43. A non-transitory machine readable medium on which is stored a computer program comprising instructions to adapt a computer system having at least one processor to provide certificate based network access based on a Certificate having a soft expiration date previously provided to a user comprising:

a receiver module operatively associated with an input device for receiving a request for certificate based network access from a user by way of a first device having at least one processor, the request providing the Certificate having the Soft Expiration Date previously provided to the user device by a certificate generation system other than the user device, the Soft Expiration Date of the Certificate established to occur before an embedded expiration date within the Certificate having the Soft Expiration Date;

an evaluation module for evaluating the soft expiration date of the Certificate to provide a positive or negative evaluation of the request;

44. The non-transitory machine readable medium of claim 43, wherein a positive evaluation of the soft expiration date includes evaluating the soft expiration date as equal to or greater than the current date.

45. The non-transitory machine readable medium of claim 43, wherein a positive evaluation of the soft expiration date includes evaluating the soft expiration date as greater than the current date.

46. The non-transitory machine readable medium of claim 43, wherein establishing the Soft Expiration Date further comprises specifying a future calendar date.

47. The non-transitory machine readable medium of claim 43, wherein establishing the Soft Expiration Date further comprises specifying a time period.

48. The non-transitory machine readable medium of claim 43, wherein blocking at least a portion of the network access includes directing the User Device to access a subscription webpage to pay for additional access and reset the soft expiration date.
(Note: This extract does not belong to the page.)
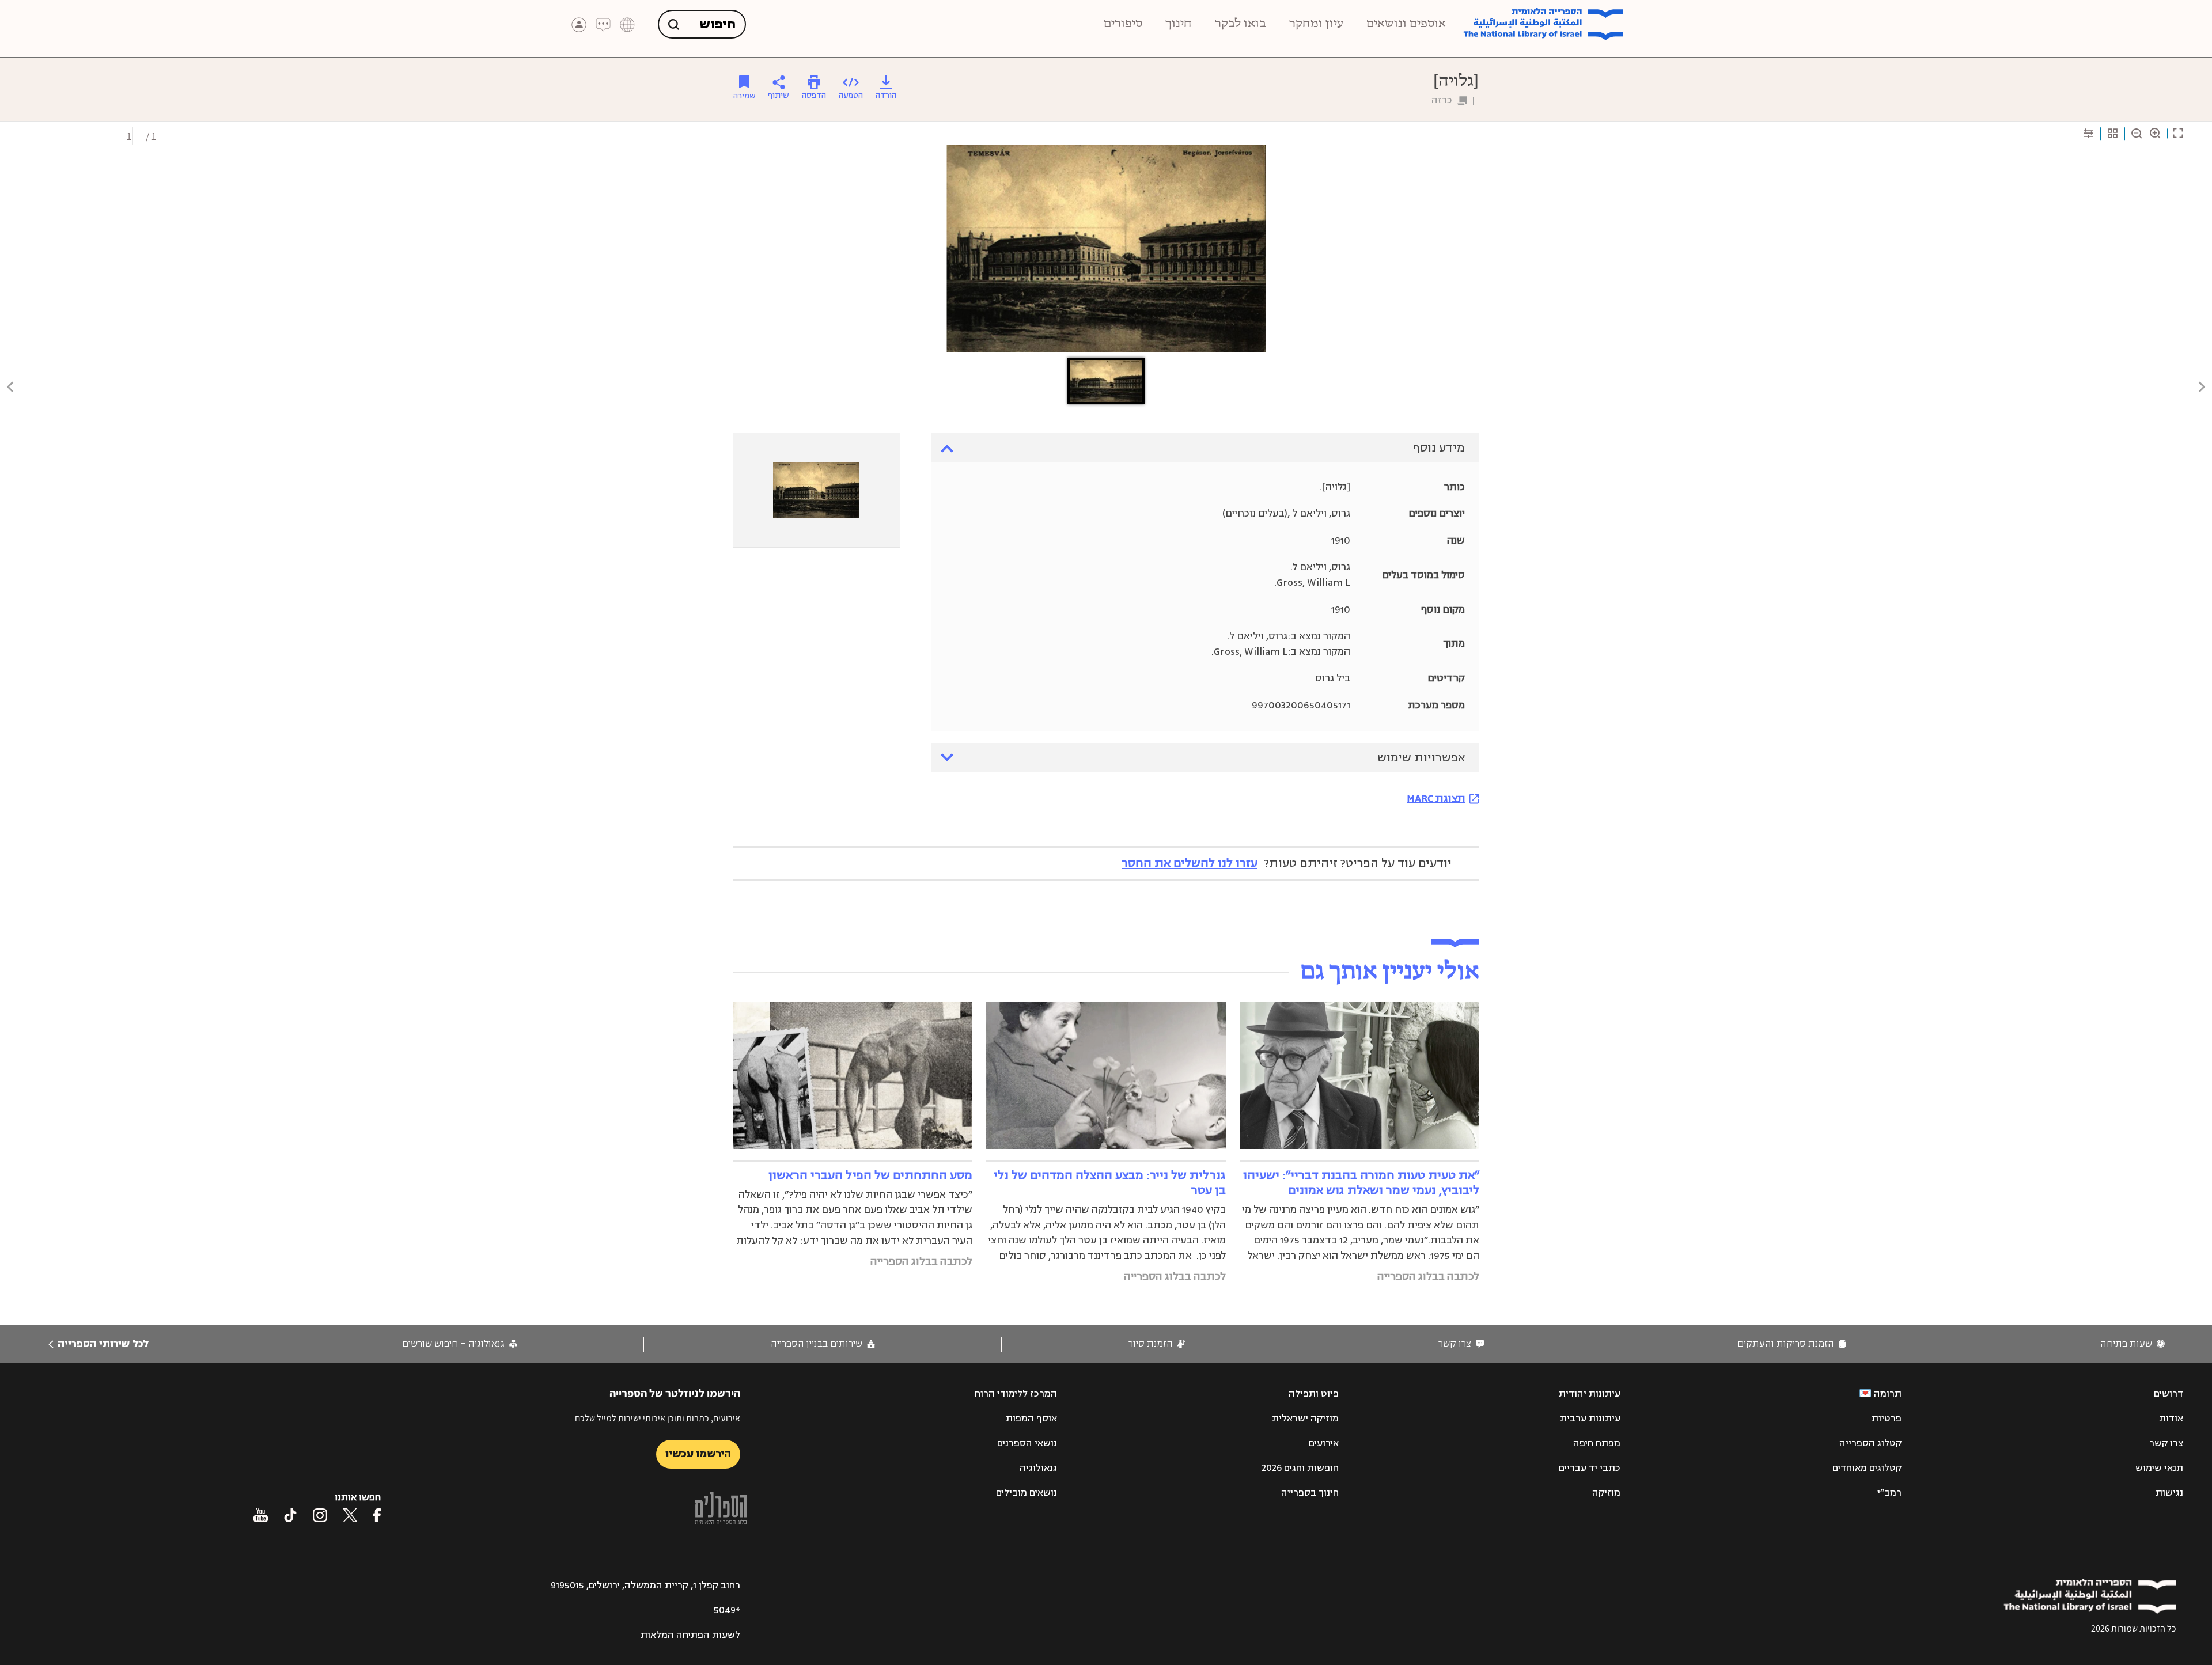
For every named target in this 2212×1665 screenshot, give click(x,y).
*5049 (727, 1610)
49. The non-transitory machine readable medium of claim 43, wherein blocking at least a portion of the network access includes directing the User Device to access a renewal webpage to re-authenticate the User and reset the soft expiration date.

50. The non-transitory machine readable medium of claim 43, wherein evaluation of the soft expiration date permits network access management without reissuing a new certificate.
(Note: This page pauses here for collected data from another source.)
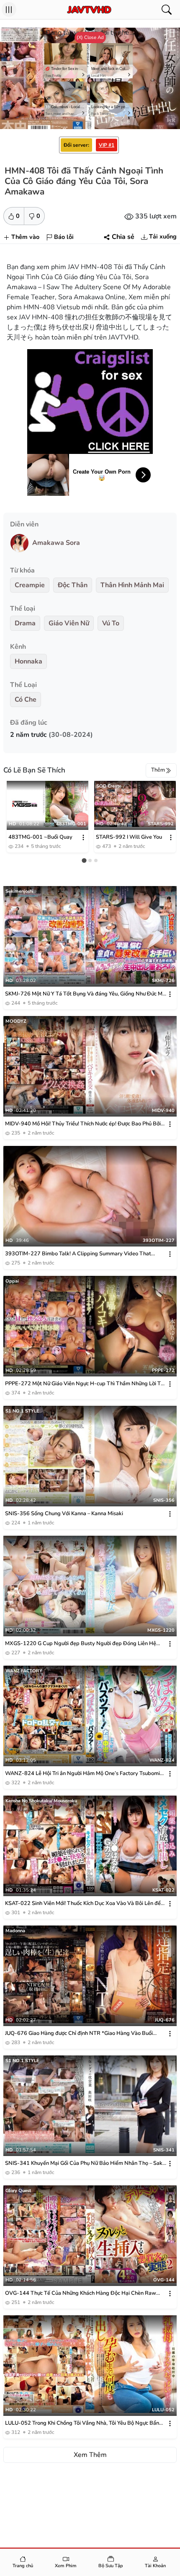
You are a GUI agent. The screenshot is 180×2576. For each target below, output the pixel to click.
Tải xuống (163, 236)
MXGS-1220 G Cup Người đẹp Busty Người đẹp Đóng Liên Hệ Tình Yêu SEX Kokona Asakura (80, 1644)
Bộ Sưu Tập (110, 2566)
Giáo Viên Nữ (69, 623)
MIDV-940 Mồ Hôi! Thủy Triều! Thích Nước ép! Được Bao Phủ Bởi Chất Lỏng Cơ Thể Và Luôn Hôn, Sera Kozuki (83, 1124)
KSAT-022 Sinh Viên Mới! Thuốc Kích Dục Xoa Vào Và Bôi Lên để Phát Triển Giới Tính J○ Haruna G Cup (83, 1903)
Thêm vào (25, 237)
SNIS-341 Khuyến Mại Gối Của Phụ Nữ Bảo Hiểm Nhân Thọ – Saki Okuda (84, 2163)
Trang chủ (23, 2566)
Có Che (25, 699)
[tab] (84, 860)
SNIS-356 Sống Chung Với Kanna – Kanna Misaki (64, 1513)
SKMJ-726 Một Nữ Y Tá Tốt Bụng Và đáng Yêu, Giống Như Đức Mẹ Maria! (85, 994)
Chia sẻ (123, 236)
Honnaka (28, 661)
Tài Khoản (155, 2566)
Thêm (158, 770)
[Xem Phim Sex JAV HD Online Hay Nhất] (89, 10)
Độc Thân (72, 585)
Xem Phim (66, 2566)
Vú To (110, 623)
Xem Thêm (90, 2454)
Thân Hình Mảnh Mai (132, 585)
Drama (25, 623)
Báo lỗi (64, 237)
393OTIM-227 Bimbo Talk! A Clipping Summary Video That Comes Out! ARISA (78, 1254)
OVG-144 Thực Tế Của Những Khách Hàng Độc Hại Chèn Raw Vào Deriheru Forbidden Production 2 (80, 2293)
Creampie (30, 585)
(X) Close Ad (90, 37)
51. The non-transitory machine readable medium of claim 43, wherein upon the negative evaluation of the soft expiration date to the current date, the Certificate having the Soft Expiration Date is treated as invalid.

52. The non-transitory machine readable medium of claim 43, wherein evaluating the soft expiration date includes querying a Certificate validity source.

53. The non-transitory machine readable medium of claim 52, wherein the certificate validity source is selected from the group consisting of: an OCSP, a CRL, a database.